- Romulus, Alabama Location within Alabama Romulus, Alabama Location within the United States
- Coordinates: 33°08′51″N 87°45′07″W﻿ / ﻿33.14750°N 87.75194°W
- Country: United States
- State: Alabama
- County: Tuscaloosa
- Elevation: 318 ft (97 m)
- Time zone: UTC-6 (Central (CST))
- • Summer (DST): UTC-5 (CDT)
- Area codes: 205, 659
- GNIS feature ID: 156993

= Romulus, Alabama =

Romulus is an unincorporated community in Tuscaloosa County, Alabama, United States.

==History==
Romulus is most likely named for Romulus, one of the main characters in ancient Rome's foundation myth.
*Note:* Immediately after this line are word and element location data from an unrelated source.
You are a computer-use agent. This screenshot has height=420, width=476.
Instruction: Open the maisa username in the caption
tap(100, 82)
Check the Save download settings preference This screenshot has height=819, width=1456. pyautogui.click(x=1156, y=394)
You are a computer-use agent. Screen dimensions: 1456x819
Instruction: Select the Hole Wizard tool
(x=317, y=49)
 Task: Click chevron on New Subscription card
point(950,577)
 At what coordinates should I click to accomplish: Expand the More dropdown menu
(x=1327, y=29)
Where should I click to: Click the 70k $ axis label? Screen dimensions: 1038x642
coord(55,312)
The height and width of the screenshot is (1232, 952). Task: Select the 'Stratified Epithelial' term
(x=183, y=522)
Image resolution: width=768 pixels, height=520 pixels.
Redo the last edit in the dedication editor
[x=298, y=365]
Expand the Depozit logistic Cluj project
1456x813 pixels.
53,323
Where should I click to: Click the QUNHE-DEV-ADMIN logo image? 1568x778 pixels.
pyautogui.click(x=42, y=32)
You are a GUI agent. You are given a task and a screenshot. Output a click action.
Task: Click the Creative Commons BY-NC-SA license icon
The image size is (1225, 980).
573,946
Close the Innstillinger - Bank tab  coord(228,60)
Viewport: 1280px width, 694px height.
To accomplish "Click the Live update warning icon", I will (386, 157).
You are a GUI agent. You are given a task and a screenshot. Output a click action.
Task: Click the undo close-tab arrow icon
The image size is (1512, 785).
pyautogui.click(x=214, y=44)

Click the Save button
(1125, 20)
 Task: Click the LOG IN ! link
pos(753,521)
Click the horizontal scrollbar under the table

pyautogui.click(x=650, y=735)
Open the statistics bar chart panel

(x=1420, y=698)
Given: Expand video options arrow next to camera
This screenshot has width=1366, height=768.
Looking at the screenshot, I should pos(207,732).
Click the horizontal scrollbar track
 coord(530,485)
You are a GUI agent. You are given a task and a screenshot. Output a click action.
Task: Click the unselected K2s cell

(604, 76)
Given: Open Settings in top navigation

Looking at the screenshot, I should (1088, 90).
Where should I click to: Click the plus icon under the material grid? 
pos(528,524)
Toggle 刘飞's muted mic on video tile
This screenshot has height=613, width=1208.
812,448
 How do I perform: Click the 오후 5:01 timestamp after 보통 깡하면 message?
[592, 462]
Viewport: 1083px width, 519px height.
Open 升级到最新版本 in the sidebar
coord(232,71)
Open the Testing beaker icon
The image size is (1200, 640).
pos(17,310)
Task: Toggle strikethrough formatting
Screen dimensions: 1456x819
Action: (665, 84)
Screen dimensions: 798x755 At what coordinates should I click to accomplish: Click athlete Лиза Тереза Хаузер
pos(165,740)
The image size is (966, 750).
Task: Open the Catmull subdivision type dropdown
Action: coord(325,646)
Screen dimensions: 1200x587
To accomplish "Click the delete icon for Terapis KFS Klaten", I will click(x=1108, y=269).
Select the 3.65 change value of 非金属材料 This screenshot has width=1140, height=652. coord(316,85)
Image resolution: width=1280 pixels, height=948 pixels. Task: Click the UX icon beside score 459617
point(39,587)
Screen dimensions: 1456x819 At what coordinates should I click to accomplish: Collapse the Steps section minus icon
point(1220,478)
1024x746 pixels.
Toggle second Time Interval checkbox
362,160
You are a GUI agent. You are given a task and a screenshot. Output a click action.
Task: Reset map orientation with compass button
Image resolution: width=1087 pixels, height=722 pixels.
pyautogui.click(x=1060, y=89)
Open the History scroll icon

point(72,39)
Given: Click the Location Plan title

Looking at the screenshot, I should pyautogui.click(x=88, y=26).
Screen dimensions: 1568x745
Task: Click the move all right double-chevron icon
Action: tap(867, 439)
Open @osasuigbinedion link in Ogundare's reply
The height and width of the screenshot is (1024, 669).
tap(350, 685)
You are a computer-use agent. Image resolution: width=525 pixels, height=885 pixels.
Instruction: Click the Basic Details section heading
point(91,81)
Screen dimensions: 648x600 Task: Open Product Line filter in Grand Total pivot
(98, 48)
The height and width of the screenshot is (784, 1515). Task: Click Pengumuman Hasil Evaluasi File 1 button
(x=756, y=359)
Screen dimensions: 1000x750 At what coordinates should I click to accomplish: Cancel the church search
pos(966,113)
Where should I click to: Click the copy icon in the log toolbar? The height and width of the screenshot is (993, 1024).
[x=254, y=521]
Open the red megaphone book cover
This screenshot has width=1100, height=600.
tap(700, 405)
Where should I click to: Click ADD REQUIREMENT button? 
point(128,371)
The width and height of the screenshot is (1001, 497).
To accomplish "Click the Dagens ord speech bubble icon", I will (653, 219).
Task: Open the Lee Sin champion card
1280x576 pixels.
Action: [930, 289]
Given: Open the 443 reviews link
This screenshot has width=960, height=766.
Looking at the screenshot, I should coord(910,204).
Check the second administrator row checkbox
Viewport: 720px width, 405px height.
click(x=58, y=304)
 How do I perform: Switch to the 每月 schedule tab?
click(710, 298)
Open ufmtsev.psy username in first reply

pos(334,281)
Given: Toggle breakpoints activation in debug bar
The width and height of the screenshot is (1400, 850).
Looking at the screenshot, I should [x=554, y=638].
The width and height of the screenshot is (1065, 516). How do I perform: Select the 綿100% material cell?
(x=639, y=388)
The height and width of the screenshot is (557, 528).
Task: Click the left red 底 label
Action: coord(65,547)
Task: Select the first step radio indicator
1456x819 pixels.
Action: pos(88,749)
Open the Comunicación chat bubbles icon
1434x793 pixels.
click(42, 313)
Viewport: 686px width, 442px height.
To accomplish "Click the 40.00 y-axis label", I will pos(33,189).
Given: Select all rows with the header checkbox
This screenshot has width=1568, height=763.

A post office operated under the name Romulus from 1835 to 1913.

During the American Civil War, Romulus was the site of a skirmish between Union forces under the command of Col. John T. Croxton and Confederate forces under the command of Brigadier-General William Wirt Adams. Croxton was leaving Northport after being dispatched from Brig-Gen. James H. Wilson's larger force after burning the University of Alabama on April 4, 1865. Adams was attempting to rendezvous with Lt. Gen. Nathan Bedford Forrest in Marion when he learned that Croxton was in the area. The 6th Kentucky Cavalry Regiment and the 2nd Michigan Volunteer Cavalry Regiment engaged with Adams' forces on April 6, 1865. Croxton lost 34 men and ambulance wagons and Adams forces lost an unrecorded number of men.